*Your instructions*:
Copy out the listing below line for line, without changing a single character.

****************************************

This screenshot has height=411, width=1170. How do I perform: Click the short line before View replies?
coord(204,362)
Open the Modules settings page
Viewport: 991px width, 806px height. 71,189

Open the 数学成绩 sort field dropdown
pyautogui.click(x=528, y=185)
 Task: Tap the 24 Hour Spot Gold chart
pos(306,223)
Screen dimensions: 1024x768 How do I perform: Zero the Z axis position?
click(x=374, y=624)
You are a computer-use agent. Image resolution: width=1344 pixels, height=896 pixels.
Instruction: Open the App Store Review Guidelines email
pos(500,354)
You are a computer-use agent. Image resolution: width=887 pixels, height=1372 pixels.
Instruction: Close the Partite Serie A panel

****************************************

*The reply*:
This screenshot has height=411, width=1170. How do I perform: Click the short line before View replies?
coord(204,362)
Open the Modules settings page
Viewport: 991px width, 806px height. 71,189

Open the 数学成绩 sort field dropdown
pyautogui.click(x=528, y=185)
 Task: Tap the 24 Hour Spot Gold chart
pos(306,223)
Screen dimensions: 1024x768 How do I perform: Zero the Z axis position?
click(x=374, y=624)
You are a computer-use agent. Image resolution: width=1344 pixels, height=896 pixels.
Instruction: Open the App Store Review Guidelines email
pos(500,354)
You are a computer-use agent. Image resolution: width=887 pixels, height=1372 pixels.
Instruction: Close the Partite Serie A panel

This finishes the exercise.